WHAT TO PRODUCE - Please copy the records exactly as they appear, with all pictures left out.

INFORMATION SUPPLIED -
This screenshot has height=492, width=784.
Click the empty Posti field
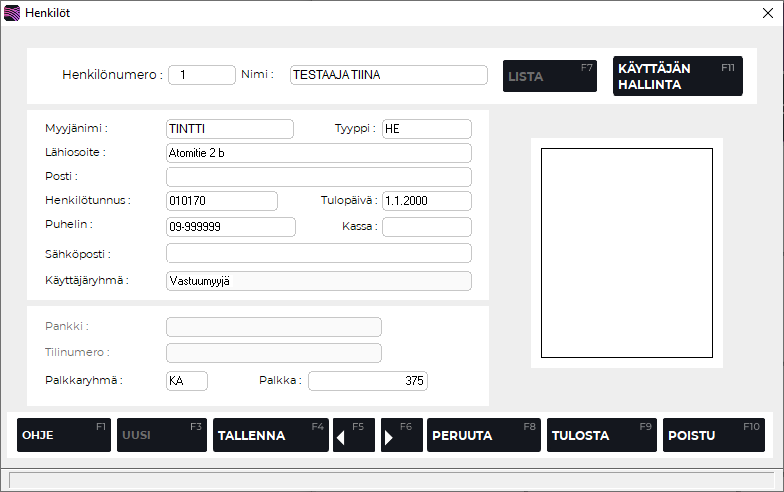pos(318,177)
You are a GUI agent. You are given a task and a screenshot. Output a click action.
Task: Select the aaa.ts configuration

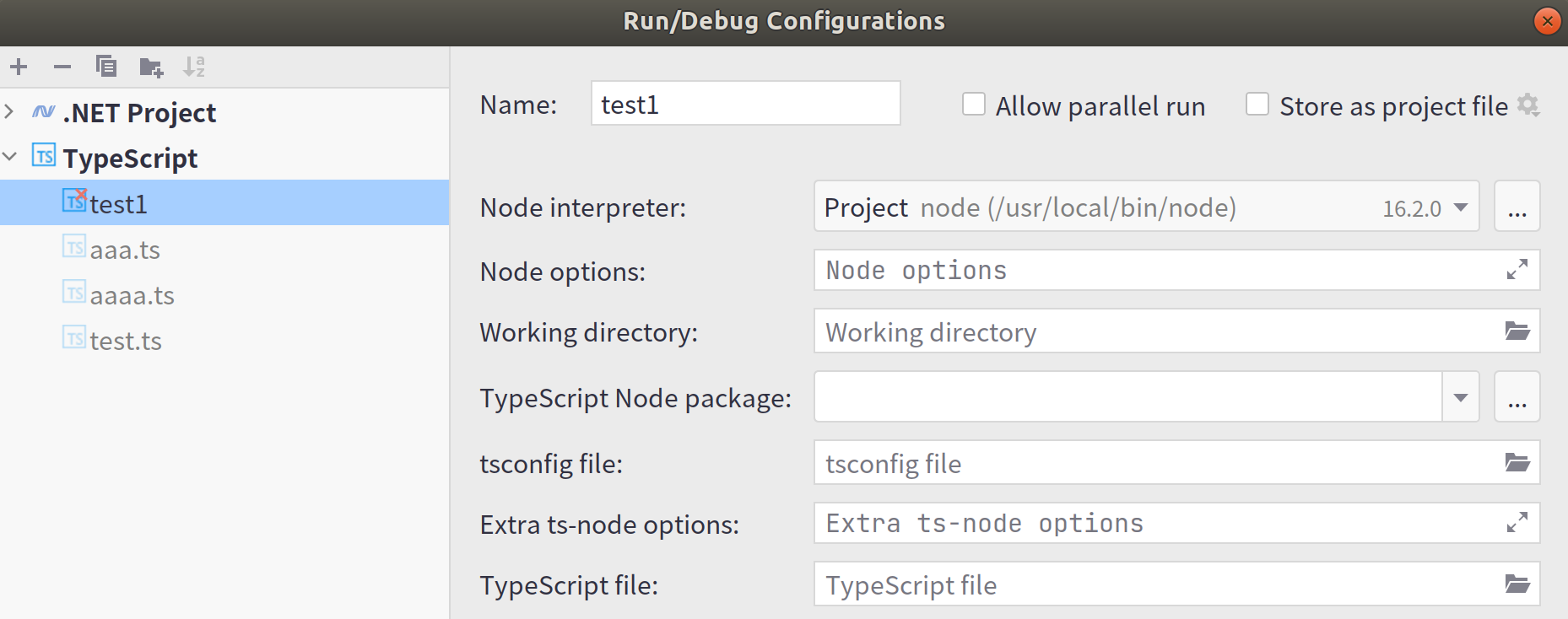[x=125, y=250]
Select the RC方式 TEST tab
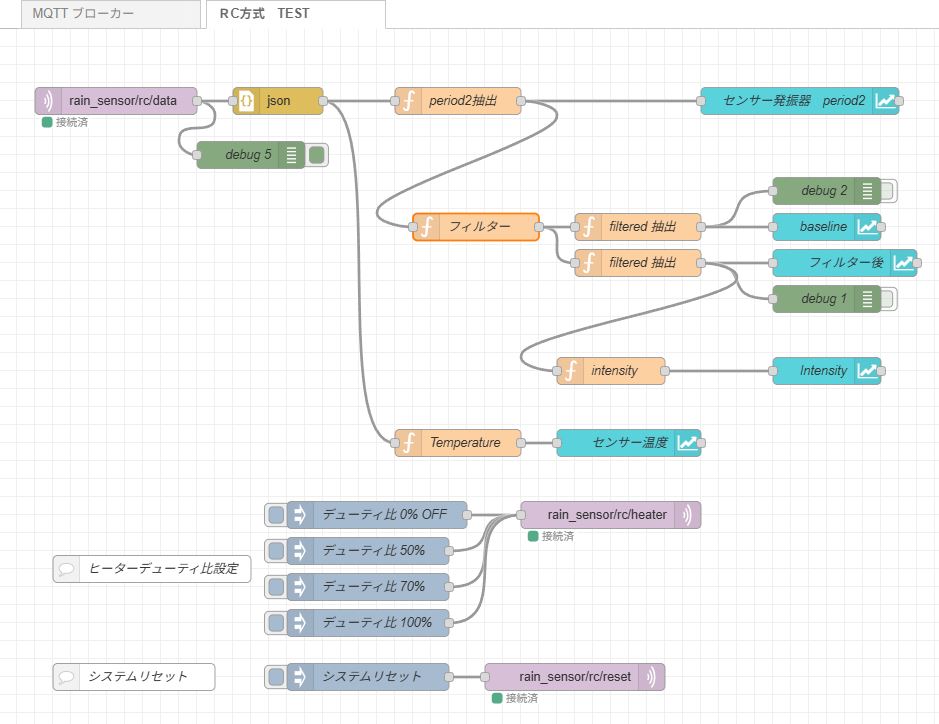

WRITTEN ANSWER -
This screenshot has height=492, width=784.
Click the empty Posti field
pos(318,177)
You are a GUI agent. You are given a task and a screenshot. Output a click action.
Task: Select the aaa.ts configuration

[x=125, y=250]
Select the RC方式 TEST tab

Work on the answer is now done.